PROBLEM TO WORK ON —
Please say how many lines in the records contain the word "Share", giving only the number.
++++ STORED DATA ++++
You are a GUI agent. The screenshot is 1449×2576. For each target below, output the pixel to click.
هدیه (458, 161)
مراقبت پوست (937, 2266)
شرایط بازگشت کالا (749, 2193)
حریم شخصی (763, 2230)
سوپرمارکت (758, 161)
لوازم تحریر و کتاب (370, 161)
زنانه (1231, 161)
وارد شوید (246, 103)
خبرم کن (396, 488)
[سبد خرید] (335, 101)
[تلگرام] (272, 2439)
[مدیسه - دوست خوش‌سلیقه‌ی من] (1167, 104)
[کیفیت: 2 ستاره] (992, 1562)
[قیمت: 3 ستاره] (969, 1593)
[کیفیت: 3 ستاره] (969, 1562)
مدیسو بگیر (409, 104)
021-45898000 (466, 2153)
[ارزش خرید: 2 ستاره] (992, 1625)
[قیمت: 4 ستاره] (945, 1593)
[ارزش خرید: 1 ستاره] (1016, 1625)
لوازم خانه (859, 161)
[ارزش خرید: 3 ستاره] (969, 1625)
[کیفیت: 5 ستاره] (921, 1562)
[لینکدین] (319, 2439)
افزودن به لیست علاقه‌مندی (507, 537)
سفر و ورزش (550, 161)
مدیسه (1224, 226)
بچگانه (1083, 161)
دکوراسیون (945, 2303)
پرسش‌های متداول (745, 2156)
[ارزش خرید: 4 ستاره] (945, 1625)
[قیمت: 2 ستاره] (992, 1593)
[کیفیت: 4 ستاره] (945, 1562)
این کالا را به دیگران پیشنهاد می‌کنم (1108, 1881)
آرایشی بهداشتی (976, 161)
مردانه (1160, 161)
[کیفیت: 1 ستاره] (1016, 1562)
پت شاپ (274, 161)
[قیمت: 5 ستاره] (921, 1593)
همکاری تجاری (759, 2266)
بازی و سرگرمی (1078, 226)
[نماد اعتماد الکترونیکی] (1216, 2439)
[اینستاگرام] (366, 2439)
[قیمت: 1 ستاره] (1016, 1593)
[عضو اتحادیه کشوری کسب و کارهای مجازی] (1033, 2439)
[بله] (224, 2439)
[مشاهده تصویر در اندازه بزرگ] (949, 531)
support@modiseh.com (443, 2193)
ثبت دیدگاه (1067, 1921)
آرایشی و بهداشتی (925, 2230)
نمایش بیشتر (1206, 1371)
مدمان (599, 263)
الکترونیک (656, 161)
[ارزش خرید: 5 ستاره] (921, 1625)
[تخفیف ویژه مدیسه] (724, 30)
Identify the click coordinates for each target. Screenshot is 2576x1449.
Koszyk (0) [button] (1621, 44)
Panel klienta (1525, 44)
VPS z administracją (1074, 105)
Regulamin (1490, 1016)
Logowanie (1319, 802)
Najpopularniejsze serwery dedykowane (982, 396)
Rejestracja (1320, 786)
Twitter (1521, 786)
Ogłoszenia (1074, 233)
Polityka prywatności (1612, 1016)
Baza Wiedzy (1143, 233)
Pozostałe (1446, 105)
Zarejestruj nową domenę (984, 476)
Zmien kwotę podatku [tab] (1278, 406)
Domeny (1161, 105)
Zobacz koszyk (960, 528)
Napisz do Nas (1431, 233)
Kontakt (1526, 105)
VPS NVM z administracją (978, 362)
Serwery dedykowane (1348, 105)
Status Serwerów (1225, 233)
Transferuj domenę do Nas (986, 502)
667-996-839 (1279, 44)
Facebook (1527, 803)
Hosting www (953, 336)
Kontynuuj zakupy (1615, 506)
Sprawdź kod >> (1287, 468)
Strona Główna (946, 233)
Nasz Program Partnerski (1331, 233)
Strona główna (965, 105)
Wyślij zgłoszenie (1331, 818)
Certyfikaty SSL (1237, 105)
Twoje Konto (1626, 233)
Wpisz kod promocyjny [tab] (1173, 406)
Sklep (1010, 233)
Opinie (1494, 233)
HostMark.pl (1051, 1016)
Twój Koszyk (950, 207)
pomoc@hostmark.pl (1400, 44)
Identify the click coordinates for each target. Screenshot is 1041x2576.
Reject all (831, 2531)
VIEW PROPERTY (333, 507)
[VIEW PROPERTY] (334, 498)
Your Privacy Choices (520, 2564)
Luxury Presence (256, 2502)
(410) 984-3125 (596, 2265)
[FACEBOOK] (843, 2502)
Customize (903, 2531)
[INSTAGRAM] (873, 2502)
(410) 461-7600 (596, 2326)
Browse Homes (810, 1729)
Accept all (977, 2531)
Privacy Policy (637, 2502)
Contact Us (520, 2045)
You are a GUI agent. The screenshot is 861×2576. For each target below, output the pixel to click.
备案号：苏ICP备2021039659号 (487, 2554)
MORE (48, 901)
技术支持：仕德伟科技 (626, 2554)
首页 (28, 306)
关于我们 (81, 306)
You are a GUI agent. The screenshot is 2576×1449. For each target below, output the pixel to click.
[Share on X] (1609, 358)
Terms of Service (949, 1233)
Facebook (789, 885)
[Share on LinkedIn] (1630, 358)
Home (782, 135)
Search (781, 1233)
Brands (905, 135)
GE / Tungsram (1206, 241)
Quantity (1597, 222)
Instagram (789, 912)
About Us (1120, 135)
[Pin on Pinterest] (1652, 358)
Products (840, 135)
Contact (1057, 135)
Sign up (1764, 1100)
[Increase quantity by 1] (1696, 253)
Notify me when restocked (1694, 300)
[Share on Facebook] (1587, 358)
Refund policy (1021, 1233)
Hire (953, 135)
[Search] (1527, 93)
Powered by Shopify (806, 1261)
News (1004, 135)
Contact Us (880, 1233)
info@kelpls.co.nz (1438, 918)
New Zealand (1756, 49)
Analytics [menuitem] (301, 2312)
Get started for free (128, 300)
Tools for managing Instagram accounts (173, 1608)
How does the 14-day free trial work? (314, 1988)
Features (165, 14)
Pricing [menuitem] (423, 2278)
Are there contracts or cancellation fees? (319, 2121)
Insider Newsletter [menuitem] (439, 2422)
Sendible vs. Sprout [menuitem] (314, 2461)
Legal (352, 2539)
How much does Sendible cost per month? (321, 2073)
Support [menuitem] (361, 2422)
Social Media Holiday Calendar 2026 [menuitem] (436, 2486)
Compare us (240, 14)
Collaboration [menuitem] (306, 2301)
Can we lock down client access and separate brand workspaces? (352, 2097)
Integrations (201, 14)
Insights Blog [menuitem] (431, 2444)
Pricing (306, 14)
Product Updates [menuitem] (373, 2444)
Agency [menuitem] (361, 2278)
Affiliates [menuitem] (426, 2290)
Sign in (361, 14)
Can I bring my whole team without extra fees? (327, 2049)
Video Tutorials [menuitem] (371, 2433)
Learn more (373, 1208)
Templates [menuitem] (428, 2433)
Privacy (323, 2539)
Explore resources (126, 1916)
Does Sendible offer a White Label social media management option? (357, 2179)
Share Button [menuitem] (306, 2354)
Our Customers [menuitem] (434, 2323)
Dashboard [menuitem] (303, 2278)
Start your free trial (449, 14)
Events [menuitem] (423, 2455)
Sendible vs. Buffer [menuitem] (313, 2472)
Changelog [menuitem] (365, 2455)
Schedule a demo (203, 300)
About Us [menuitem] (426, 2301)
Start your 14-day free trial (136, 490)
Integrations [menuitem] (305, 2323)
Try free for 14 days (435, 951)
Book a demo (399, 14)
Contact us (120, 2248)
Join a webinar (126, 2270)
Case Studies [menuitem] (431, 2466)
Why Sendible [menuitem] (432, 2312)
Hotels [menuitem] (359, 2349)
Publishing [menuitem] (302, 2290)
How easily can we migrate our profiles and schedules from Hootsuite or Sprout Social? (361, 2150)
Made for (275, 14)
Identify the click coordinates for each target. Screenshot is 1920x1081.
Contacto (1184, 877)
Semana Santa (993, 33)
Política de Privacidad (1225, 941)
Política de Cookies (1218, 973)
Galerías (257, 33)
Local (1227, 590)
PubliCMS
++++
ANSWER SECTION —
4